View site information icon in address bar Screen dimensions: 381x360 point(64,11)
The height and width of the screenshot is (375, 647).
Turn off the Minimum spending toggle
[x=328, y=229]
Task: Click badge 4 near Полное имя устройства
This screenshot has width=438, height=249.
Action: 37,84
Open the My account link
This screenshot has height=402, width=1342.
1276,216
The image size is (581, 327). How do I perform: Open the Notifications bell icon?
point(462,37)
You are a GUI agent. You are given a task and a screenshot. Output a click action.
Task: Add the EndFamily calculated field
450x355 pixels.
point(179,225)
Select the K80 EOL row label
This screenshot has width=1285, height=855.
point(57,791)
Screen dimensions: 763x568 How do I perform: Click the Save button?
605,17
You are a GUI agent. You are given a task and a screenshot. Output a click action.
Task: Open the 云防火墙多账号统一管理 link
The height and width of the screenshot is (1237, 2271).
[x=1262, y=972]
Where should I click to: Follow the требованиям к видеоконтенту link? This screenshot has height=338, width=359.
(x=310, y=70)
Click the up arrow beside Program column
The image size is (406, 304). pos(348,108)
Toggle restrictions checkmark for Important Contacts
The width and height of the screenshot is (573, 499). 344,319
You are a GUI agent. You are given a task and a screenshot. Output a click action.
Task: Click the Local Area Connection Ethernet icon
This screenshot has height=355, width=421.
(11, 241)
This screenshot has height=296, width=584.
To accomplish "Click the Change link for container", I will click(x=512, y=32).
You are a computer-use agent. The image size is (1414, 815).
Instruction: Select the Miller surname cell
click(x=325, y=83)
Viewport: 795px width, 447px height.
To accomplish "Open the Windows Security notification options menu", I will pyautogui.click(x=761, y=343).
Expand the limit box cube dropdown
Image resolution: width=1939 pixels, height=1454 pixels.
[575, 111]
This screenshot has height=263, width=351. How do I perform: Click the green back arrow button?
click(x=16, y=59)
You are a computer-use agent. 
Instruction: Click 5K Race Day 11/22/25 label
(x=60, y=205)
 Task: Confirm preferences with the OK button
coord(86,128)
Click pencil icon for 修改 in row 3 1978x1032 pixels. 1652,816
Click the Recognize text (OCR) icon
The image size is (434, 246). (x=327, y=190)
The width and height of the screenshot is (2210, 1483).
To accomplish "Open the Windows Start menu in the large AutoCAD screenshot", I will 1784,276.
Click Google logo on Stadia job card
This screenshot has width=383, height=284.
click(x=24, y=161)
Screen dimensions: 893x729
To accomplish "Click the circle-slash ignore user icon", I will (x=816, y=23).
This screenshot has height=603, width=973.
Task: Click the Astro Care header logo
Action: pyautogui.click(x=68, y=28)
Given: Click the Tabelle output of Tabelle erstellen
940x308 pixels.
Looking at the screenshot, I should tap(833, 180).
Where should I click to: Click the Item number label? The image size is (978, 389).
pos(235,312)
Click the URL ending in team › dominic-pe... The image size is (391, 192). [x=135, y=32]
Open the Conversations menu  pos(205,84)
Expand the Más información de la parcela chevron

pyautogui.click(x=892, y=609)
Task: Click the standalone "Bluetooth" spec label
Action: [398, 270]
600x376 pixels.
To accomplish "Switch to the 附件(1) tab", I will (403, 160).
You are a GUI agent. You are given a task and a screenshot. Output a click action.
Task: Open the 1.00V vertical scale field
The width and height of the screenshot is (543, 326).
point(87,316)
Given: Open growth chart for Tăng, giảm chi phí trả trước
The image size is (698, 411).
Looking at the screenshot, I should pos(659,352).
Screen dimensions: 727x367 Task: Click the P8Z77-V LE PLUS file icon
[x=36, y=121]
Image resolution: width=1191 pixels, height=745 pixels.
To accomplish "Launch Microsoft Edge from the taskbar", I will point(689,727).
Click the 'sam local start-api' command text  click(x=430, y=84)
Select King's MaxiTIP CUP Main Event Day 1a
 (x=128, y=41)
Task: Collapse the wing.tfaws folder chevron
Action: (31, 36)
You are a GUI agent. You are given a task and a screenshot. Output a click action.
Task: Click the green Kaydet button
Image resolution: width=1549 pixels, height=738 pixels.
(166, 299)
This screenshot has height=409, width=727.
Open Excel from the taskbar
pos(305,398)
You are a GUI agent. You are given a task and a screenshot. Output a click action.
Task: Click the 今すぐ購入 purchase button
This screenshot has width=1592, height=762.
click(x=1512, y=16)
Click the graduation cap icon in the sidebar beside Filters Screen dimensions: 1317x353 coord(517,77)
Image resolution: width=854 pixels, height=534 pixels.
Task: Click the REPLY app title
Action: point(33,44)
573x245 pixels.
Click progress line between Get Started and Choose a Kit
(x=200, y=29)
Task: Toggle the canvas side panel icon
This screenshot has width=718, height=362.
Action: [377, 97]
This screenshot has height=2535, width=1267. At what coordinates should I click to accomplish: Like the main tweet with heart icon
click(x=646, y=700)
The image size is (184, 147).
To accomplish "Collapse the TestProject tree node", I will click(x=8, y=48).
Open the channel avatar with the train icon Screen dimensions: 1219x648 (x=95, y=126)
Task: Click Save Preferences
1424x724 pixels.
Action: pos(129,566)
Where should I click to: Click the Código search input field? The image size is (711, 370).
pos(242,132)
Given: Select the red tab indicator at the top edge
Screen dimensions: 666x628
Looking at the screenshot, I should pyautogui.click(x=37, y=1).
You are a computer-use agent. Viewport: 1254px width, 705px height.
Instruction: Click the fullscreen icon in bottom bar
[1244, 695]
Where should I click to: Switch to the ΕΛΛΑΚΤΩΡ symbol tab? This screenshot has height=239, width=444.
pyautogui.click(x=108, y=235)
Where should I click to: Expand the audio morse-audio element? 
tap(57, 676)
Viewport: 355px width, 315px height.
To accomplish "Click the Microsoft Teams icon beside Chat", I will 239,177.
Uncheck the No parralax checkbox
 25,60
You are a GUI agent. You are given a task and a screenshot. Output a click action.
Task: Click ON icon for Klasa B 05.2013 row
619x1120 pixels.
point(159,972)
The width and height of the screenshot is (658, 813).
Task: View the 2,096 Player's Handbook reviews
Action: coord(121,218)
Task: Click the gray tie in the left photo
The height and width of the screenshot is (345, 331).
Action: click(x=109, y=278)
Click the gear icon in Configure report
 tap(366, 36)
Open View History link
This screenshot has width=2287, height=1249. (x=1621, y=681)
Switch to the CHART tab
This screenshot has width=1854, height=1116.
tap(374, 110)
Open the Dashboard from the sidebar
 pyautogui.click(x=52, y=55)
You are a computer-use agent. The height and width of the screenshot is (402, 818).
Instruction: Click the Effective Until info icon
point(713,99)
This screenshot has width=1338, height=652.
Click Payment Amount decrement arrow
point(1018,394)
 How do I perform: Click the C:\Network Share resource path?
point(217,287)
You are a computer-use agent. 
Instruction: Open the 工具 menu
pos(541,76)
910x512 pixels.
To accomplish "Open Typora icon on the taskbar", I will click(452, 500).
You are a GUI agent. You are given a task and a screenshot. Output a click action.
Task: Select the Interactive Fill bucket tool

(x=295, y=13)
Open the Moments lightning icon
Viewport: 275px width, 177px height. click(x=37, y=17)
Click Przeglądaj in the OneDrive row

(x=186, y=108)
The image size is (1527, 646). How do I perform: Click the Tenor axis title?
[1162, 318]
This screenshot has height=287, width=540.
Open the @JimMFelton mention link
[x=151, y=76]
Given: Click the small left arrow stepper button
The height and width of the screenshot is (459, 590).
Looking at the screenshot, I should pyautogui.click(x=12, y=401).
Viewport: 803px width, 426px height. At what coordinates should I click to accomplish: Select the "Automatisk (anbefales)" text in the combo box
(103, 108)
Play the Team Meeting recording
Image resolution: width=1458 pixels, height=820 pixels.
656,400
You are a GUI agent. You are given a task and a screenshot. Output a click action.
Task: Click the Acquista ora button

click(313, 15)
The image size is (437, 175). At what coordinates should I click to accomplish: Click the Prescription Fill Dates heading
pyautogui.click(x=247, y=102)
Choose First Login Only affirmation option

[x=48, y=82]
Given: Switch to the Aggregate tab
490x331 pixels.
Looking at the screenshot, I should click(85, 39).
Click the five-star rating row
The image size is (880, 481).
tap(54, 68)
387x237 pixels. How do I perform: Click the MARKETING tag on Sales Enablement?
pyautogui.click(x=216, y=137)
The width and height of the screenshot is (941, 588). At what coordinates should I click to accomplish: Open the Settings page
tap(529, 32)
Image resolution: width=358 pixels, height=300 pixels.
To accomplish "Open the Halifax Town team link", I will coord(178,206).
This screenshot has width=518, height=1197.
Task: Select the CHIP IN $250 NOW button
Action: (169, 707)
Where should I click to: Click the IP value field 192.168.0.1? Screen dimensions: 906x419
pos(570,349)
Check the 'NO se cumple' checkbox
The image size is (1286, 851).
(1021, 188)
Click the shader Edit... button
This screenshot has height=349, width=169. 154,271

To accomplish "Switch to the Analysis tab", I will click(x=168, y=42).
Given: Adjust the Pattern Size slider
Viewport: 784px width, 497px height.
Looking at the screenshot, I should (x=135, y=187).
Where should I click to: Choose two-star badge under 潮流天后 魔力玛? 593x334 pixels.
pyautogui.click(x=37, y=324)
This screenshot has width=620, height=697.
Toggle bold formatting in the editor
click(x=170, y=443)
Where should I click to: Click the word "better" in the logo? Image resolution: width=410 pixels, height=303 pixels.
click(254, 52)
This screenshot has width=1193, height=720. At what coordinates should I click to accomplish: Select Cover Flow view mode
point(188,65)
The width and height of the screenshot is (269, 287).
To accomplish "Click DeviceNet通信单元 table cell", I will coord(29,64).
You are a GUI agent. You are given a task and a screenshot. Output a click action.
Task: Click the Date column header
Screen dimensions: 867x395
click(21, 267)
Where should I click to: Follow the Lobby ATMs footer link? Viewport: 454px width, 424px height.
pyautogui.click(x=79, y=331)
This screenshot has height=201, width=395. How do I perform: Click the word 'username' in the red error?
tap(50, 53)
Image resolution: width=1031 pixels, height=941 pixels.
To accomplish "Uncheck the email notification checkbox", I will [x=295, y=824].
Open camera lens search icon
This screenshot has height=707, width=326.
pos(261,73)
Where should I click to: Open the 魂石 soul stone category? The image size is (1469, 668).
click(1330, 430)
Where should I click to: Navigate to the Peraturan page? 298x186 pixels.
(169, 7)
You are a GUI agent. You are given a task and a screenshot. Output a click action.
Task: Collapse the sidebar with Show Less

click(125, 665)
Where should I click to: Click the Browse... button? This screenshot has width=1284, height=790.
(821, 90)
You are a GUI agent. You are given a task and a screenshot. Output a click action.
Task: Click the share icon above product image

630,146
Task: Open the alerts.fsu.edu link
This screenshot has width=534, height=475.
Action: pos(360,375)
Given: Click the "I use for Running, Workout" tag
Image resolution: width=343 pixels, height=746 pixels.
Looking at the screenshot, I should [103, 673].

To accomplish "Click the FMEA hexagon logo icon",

___

Set problem —
Please output the data again without changes, starting with the line that contains "Image resolution: width=1031" and going on through the end of the data.

Response —
Image resolution: width=1031 pixels, height=941 pixels.
To accomplish "Uncheck the email notification checkbox", I will [x=295, y=824].
Open camera lens search icon
This screenshot has height=707, width=326.
pos(261,73)
Where should I click to: Open the 魂石 soul stone category? The image size is (1469, 668).
click(1330, 430)
Where should I click to: Navigate to the Peraturan page? 298x186 pixels.
(169, 7)
You are a GUI agent. You are given a task and a screenshot. Output a click action.
Task: Collapse the sidebar with Show Less

click(125, 665)
Where should I click to: Click the Browse... button? This screenshot has width=1284, height=790.
(821, 90)
You are a GUI agent. You are given a task and a screenshot. Output a click action.
Task: Click the share icon above product image

630,146
Task: Open the alerts.fsu.edu link
This screenshot has width=534, height=475.
Action: pos(360,375)
Given: Click the "I use for Running, Workout" tag
Image resolution: width=343 pixels, height=746 pixels.
Looking at the screenshot, I should [103, 673].

To accomplish "Click the FMEA hexagon logo icon",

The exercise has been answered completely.